Oísteis que fue dicho: No cometerás adulterio. Pero yo os digo que cualquiera que mira a una mujer para codiciarla, ya adulteró con ella en su corazón. Por tanto, si tu ojo derecho te es ocasión de caer, sácalo, y échalo de ti; pues mejor te es que se pierda uno de tus miembros, y no que todo tu cuerpo sea echado al infierno. Y si tu mano derecha te es ocasión de caer, córtala, y échala de ti; pues mejor te es que se pierda uno de tus miembros, y no que todo tu cuerpo sea echado al infierno. [Palabra del Jesús en el sermón del monte–Evangelio según san Mateo capítulo 5 versos 27 al 30]
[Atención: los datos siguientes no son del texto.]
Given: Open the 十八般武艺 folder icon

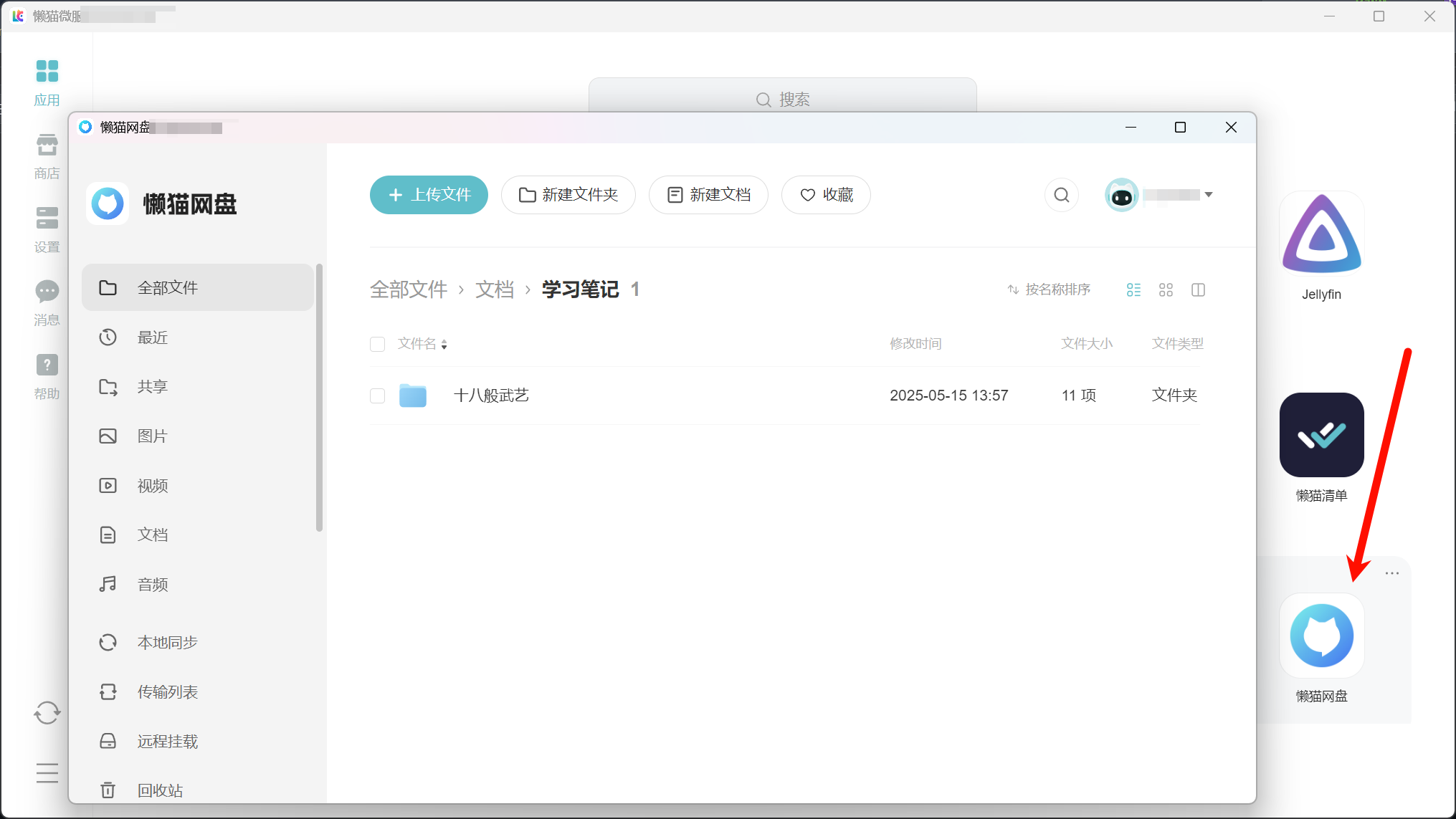Looking at the screenshot, I should coord(413,396).
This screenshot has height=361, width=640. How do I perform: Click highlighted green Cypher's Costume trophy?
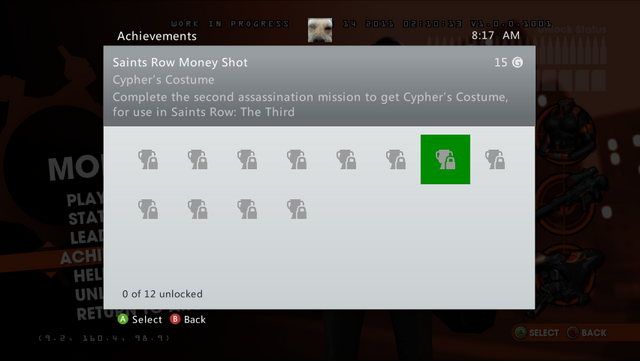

Quisiera reflexionar sobre un tema que nadie o casi nadie considera; quizás es demasiado desagradable o chocante a nuestros oídos, pero es importante. Jesús nos informa acerca de: fuego, azufre, tinieblas y muerte después de la muerte. Porque la muerte no significa desaparecer, si así fuera sería menos terrible.
Podemos pensar y obrar como nos plazca, nadie nos lo impediría, porque Dios respeta la voluntad de cada uno de nosotros, pero ¡ay! si que nos puede salir caro.
Para ti y para mí es bien conocido un horno, al cual se llevan los metales para ser fundidos. Ahora bien, imaginémonos como sería entrar en él aunque fuera por un segundo. ¿Qué quedaría de nosotros? En ese instante los sufrimientos sólo durarían una escasa fracción de segundo, y luego nada sentiríamos. Esto no tiene comparación con las penas del infierno, en intensidad nadie lo sabe, pero si en cuanto a su duración, porque aquí moriríamos, pero allá no. Esto es terrible.
Imaginémonos nuevamente este horno y que entraríamos a él con la condición de tener que soportarlo indefinidamente, a causa de no poder morir. Aterrador!
Señor Jesús, con la humildad y el amor que tú nos regalas, nos encomendamos a ti, mi Señor amado, y te reconocemos como el único Señor de nuestras vidas, como la luz que nos alumbra y el camino que nos guía. Gracias Señor queridísimo. Necesitamos ver tu rostro. Tenemos sed de ti. Padre, por el Señor, te alabamos; por el Señor, te glorificamos, y bendecimos tu santo nombre. Qué compañía más dulce y qué luz más radiante y bella es contemplarte a ti, ¡oh Dios! de mi vida! Aleluya!